In some product categories, globalisation has already taken place. Nestle and Unilever dominate ice cream, and Danone, Yoplait and Nestle dominate yoghurt. We can expect to see similar dominance achieved by major companies for other dairy products.

At first glance, New Zealand looks well positioned to be successful as the industry globalises. It has been very successful in developing strongly branded consumer positions in key Asian and South American countries such as Sri Lanka, Chile, Venezuela and the Philippines. These have primarily been in milk powders, particularly enhanced nutrition products, with brands such as Anchor, Anlene and Fernleaf.

Despite these successes, New Zealand continues to be a relatively small player in key regions, with less than 4 percent of the Asian and 2 percent of the South American market for branded dairy products.

This position can be likened to having captured important ‘beachheads’. New Zealand now needs to act quickly to turn these into substantial, defensible positions. Part of this strategy will entail the acquisition of select local dairy companies when they come up for sale.

The window of opportunity is still open to the New Zealand dairy industry in Asia and South America, but its competitors have their eyes on the opportunities too. To be successful, the New Zealand dairy industry therefore needs to have a unified vision to build for the future, the ability to fund growth, the right management talent and capabilities, and the willingness and ability to take bold action.

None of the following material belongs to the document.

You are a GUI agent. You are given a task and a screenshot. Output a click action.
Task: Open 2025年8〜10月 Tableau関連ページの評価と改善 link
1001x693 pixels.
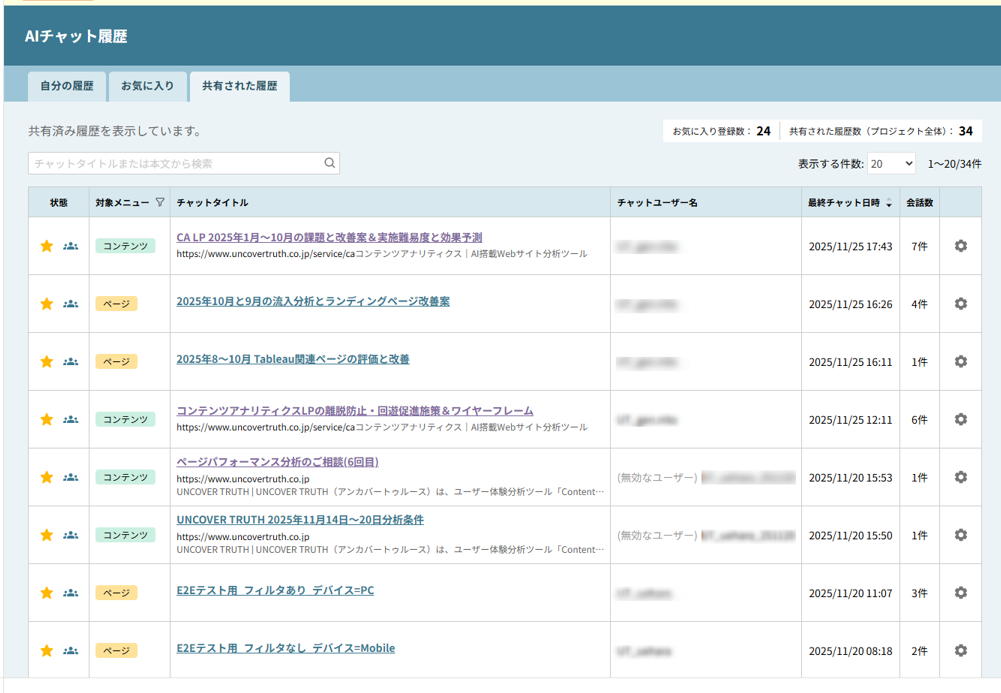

The industry’s Merger Package will significantly improve its capacity to respond to these imperatives and orchestrate a focussed, cohesive strategy.

Of all New Zealand industries, dairying is by far the best placed to become a truly global market leader in both consumer and industrial products. A failure to build on its regional beachheads and become a leading global player would be an inexplicable waste of an unparalleled opportunity – an opportunity not just for the dairy farmers but for New Zealand as a whole.